If you're reading this entry and for some magical means all the projects you have been part of have succeeded, then you might want to skip to the next entry. If you're still reading, then just like me, you have been on projects that failed miserably. Needless to say, I have always learned something new from failed projects. The question is, “What makes IT projects unbearably susceptible to failure?”
I read an article by one Dr. Paul Dorsey and he discussed the “Top 10 Reasons Why Systems Projects Fail” and thought I'll share his thoughts with fellow IT managers and those who work on IT projects.
1. Don’t use a specific methodology because coding is all that is really important.
2. Create the project plan by working backwards from a drop-dead system completion date.
3. Don’t bother with a data model. Just build whatever tables you need.
4. Use a Technical Lead that has never built a similar system.
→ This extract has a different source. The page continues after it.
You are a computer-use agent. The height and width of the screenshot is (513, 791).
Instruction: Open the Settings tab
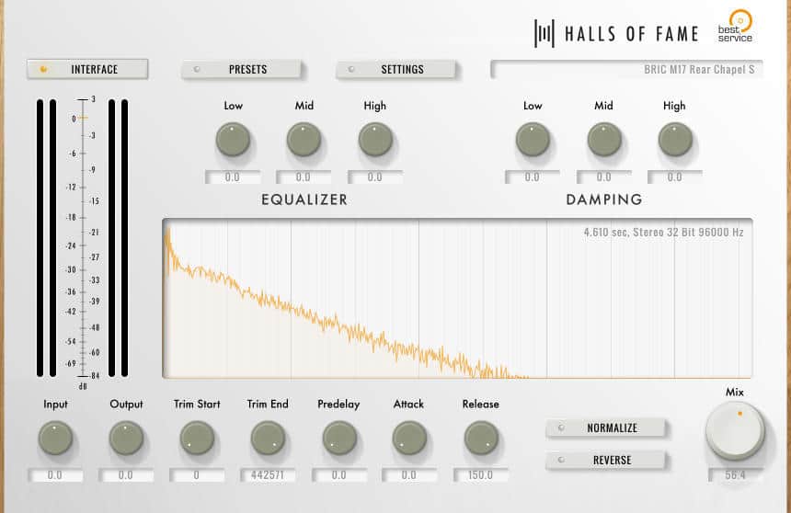(x=396, y=69)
Hiring such talent is too expensive.
5. Hire forty developers to make the coding go faster.
6. Build the system in Java, even though most of the development team still thinks that Java is coffee and you have no intention of ever deploying to the Web.
7. Three months before the system goes live, assign one junior developer to handle the data migration.
8. Skip the testing phase because the project is way behind schedule.
9. Change the system to support critical new requirements discovered during final development.
10. Buy a commercial, off-the-shelf package and customize it … a lot.